Title IV-E of the Social Security Act
The objective of the Foster Care program is to help States provide safe,
appropriate, 24-hour, substitute care for children who are under the
jurisdiction of the administering State agency and need temporary placement
and care outside their homes; and to provide Federal Financial Participation
(FFP) in costs related to the program.
Funds may be used for FFP in State or local foster care maintenance payments on behalf of eligible children, and for administrative and training costs; and costs related to design, implementation and operation of a statewide data collection system. Funds may not be used for costs of social services provided to a child, the child's family, or the child's foster family which provide counseling or treatment to ameliorate or remedy personal problems, behaviors, or home conditions.
FFP is available at the Federal Medicaid Assistance Percentage for foster care maintenance expenses. The Texas FMPA for Federal fiscal year 2002 is 60.17%. The FMAP for Federal fiscal year 2003 is 59.99%.
FFP is available at 50% for administrative expenses and 75% for training expenses.
Under Title IV-E, case management and case planning are considered administrative expenses.

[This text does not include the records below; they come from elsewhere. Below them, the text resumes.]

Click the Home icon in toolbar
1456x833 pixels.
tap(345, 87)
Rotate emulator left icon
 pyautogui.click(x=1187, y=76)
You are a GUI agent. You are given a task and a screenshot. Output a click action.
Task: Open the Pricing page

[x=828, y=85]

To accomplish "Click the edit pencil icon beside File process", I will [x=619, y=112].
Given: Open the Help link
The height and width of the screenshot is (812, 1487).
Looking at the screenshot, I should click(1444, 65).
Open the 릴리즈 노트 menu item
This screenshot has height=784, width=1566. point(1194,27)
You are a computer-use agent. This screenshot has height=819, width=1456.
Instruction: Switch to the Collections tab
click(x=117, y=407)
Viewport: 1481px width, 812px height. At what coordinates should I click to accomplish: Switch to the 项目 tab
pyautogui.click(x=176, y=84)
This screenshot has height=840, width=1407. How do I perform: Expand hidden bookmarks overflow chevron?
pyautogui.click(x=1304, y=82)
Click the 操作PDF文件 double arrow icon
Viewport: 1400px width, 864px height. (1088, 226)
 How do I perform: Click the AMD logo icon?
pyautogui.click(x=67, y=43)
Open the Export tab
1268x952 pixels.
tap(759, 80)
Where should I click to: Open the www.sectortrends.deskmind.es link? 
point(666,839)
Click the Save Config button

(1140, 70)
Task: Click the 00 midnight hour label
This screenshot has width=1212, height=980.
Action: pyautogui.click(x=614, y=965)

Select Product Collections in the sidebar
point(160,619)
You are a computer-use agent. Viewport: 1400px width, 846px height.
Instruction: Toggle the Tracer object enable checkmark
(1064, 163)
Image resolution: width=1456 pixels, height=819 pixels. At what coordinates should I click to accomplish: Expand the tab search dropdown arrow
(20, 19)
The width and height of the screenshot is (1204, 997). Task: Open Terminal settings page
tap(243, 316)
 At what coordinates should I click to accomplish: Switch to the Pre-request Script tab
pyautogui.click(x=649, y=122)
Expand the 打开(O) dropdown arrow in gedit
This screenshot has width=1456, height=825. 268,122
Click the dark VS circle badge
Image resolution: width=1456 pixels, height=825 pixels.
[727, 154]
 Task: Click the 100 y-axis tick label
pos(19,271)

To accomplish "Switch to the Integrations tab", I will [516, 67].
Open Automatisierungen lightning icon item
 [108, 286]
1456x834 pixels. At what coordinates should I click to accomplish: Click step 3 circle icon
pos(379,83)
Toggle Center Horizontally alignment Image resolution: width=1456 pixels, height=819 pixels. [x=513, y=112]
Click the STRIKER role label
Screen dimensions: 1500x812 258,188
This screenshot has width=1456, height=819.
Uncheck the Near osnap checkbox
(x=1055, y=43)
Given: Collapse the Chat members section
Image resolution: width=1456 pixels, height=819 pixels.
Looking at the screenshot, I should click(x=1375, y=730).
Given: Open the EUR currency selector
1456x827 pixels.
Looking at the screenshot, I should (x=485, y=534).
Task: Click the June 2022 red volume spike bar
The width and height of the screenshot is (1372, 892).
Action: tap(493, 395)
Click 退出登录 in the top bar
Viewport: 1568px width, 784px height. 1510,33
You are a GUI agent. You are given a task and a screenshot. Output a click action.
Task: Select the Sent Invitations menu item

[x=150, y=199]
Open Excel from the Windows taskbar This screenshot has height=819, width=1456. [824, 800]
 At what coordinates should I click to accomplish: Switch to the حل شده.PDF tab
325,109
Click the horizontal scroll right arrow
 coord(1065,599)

Title IVA, as amended, of the Social Security Act
The objective of this program is to provide grants to States, Territories, or Tribes to assist needy families with children so that children can be cared for in their own homes; to reduce dependency by promoting job preparation, work, and marriage; to reduce and prevent out-of-wedlock pregnancies; and to encourage the formation and maintenance of two-parent families.
States, Territories, or Tribes have broad flexibility to use the grant funds in any manner that meets the purposes of the program (including providing low-income households with assistance in meeting home heating and cooling costs) and in ways that the State, Territory and Tribe was authorized to use funds received under the predecessor Aid to Families with Dependent Children (AFDC), Job Opportunities and Basic Skills Training (JOBS) and Emergency Assistance (EA) programs.
The State of Texas Emergency Assistance program as of September 30, 1995 included the following types of services for children at risk: information and referral; case planning and case management; counseling; support activities to normalize family functioning, and care in a foster family, shelter or other residential facility.
While States must spend general revenue to meet Maintenance of Effort (MOE) requirements there is no "match" rate per se with TANF. The TANF dollars used to pay for foster care placement are 100% Federal. TDPRS contributes to the State's MOE requirement when spending GR for other service programs.